Il y a tout juste un an, Alexandre Kazouline a été condamné à cinq ans et demi de travaux forcés. Officiellement pour "hooliganisme" et pour "avoir organisé des actions collectives, ou y avoir participé, troublant l'ordre public", mais en réalité pour avoir osé tenir tête au dictateur. Ce professeur de mathématiques âgé de 53 ans, ex-ministre de l'Education et ancien recteur de l'université d'Etat, devenu leader du parti social-démocrate biélorusse Narodnaïa Gramada et rival d'Alexandre Loukachenko lors de l'élection présidentielle de l'an dernier, a montré que le régime n'allait pas facilement avoir sa peau. Incarcéré depuis fin mars 2006, il a commencé une grève de la faim à l'automne pour protester contre les violations des droits de l'homme en Biélorussie. Il a tenu cinquante-trois jours, a perdu plus de 30 kilos et est tombé gravement malade. Ses codétenus, effrayés par son aspect, l'ont surnommé "bukhenvaldski krepykh" (le costaud de Buchenwald). Pendant ce temps, sa femme sillonne l'Europe en suppliant que l'on vienne au secours de son mari. D'une voix fluette, à peine audible, elle explique qu'il se trouve en danger de mort si on ne le transfère pas dans un hôpital en dehors de la prison. "Faites ce qui est en votre pouvoir pour qu'il soit au moins examiné par les médecins de la Croix-Rouge internationale", a-t-elle demandé à Varsovie, lors d'une séance du Parlement polonais. A ce jour, aucun médecin étranger n'a été autorisé à voir Kazouline. Il a repris une dizaine de kilos depuis décembre. "On lui donne un prétendu supplément de kacha [bouillie] servie par la cuisine de la prison, un demi-litre de lait et un morceau de viande par jour, mais mon père ne peut pas manger de viande", témoigne Olga, la fille de Kazouline.

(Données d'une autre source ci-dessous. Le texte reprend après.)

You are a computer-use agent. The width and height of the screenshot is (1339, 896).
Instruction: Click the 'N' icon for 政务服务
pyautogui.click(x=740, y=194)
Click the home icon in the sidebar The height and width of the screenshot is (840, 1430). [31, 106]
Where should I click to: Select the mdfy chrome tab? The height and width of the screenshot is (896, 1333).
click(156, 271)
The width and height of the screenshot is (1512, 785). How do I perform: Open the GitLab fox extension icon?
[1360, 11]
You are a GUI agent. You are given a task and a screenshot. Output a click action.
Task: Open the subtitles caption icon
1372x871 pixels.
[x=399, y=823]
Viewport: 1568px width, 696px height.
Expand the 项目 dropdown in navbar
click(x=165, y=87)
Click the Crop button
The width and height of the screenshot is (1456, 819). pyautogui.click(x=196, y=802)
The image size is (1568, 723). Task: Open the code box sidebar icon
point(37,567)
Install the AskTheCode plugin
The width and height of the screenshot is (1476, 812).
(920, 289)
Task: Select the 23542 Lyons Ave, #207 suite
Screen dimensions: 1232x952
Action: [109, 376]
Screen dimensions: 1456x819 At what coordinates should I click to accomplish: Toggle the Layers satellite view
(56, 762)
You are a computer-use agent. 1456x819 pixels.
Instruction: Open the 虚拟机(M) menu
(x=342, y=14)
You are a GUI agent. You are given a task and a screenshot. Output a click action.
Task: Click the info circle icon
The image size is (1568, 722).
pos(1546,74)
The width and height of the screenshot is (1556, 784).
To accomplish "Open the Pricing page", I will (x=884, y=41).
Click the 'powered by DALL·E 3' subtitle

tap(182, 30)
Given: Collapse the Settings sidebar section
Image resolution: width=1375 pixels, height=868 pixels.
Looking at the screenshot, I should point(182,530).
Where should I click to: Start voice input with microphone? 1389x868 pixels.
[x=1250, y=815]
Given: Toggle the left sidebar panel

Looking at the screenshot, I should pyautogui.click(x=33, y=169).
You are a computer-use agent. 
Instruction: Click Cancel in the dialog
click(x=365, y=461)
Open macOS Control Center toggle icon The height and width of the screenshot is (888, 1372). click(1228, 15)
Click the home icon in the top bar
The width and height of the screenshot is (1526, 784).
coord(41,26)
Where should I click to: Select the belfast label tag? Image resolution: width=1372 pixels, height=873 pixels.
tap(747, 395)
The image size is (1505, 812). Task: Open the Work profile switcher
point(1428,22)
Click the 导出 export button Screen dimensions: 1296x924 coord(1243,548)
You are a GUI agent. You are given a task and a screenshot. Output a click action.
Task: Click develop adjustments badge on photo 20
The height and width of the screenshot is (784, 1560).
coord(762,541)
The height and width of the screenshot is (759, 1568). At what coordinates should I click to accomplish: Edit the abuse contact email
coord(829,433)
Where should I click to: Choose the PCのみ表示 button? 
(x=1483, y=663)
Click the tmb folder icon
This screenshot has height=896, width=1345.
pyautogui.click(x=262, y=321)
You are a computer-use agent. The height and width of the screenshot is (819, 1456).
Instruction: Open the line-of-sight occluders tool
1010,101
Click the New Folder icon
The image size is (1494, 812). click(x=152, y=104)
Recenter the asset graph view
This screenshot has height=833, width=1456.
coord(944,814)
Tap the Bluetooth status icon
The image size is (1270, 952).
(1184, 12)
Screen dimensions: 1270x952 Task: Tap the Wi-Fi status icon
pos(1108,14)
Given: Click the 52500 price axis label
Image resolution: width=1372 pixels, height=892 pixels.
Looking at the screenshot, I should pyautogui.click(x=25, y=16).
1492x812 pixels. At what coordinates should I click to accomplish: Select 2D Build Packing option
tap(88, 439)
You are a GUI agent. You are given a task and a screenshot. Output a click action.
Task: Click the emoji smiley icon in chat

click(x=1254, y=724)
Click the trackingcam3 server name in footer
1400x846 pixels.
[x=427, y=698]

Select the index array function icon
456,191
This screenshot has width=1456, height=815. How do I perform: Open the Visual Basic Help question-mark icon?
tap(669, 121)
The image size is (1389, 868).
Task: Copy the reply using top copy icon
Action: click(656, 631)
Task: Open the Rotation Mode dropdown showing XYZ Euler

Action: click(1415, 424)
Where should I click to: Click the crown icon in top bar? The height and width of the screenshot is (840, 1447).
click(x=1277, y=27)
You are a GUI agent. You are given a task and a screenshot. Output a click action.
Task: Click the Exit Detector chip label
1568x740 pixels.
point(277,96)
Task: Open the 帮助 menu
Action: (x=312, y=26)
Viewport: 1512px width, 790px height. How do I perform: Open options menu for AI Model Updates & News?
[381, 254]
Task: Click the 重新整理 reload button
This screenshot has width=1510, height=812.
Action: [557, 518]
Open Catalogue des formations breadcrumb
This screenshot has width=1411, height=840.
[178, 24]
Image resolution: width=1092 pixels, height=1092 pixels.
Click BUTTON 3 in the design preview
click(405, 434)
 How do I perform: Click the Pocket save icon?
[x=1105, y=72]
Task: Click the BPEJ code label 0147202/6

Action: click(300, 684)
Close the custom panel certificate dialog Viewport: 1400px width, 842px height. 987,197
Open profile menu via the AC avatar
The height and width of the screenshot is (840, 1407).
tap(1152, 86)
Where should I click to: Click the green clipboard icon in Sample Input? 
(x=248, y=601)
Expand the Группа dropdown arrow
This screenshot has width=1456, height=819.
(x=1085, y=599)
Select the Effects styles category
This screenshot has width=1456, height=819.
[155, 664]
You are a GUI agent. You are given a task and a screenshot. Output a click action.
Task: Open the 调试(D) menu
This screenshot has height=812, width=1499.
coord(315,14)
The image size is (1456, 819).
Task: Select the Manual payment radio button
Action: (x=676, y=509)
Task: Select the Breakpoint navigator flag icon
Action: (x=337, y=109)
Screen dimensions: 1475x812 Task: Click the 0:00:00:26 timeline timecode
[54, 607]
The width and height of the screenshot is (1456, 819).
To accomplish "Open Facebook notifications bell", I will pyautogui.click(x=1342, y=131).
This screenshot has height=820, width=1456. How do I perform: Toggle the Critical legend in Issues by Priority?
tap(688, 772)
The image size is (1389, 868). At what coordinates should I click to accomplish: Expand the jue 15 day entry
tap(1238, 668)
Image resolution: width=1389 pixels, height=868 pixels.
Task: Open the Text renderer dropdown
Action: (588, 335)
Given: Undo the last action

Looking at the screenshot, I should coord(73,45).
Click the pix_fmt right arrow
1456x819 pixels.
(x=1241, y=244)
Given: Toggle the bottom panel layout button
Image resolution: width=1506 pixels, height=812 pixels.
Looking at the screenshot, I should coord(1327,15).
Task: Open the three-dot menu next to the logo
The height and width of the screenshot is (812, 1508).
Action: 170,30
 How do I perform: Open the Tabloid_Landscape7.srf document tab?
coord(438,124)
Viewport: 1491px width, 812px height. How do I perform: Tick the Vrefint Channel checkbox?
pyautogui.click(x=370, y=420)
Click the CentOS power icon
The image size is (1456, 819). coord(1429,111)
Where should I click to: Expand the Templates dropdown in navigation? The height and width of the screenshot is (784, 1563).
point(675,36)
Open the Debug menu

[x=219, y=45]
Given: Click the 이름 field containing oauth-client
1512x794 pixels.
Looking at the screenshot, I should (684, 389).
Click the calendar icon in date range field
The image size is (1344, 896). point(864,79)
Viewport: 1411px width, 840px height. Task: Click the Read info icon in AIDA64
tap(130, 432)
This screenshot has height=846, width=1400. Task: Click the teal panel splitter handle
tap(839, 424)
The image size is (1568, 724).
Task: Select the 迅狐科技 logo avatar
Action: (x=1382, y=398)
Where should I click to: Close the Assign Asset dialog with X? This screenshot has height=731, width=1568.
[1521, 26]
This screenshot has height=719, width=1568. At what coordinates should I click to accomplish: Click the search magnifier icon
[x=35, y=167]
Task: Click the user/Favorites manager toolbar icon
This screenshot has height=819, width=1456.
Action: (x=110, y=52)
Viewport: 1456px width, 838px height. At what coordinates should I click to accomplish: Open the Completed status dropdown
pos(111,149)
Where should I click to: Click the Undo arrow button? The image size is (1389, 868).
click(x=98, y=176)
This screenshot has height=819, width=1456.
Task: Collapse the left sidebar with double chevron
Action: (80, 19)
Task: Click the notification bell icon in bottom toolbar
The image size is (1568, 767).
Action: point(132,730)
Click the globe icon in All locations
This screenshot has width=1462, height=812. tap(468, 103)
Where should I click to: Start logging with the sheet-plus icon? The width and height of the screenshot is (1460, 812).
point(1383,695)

"Dans le camp où il se trouve, Kazouline a le statut de ‘prisonnier personnel de Loukachenko'", explique Igor Rynkevitch, ancien avocat de la famille. Ancien, car les autorités l'ont rayé du barreau de Minsk pour avoir défendu l'ennemi de Loukachenko. Vitba-3, le centre de détention proche de Vitebsk où est incarcéré Kazouline, est, selon la nomenclature biélorusse, une prison en zone rouge, à savoir un pénitencier dans lequel l'administration a un pouvoir illimité sur les détenus. Ces derniers savent qu'ils seraient sévèrement punis s'ils approchaient le "prisonnier personnel". "Kazouline est enfermé dans une cellule avec une vingtaine d'hommes, mais aucun d'entre eux n'est autorisé à lui parler. En fait, il est seul. Il n'a personne à qui parler. Pour un homme aussi sociable que lui, c'est une calamité", soupire Rynkevitch. Selon lui, l'administration pénitentiaire à Vitba-3 surveille Kazouline en permanence, guettant la moindre infraction au règlement pour le punir. Il a ainsi été sanctionné pour s'être allongé, affaibli par la grève de la faim, alors qu'il était censé travailler. Une autre fois, il a mis des savates à ses pieds enflés, au lieu des bottes réglementaires. Deux punitions suffisent pour qu'il ne puisse pas profiter d'une libération conditionnelle. A la mi-juillet, la famille de Kazouline a été autorisée à lui rendre visite, pour la première fois depuis janvier 2007. " Il est seul, malade et étroitement surveillé. Je ne l'imagine pas pouvoir passer encore quatre ans et demi dans cette prison. Nous continuons à espérer que l'Europe et les Etats-Unis useront de leur influence sur nos autorités pour obtenir sa libération ", supplie Olga Kazoulina.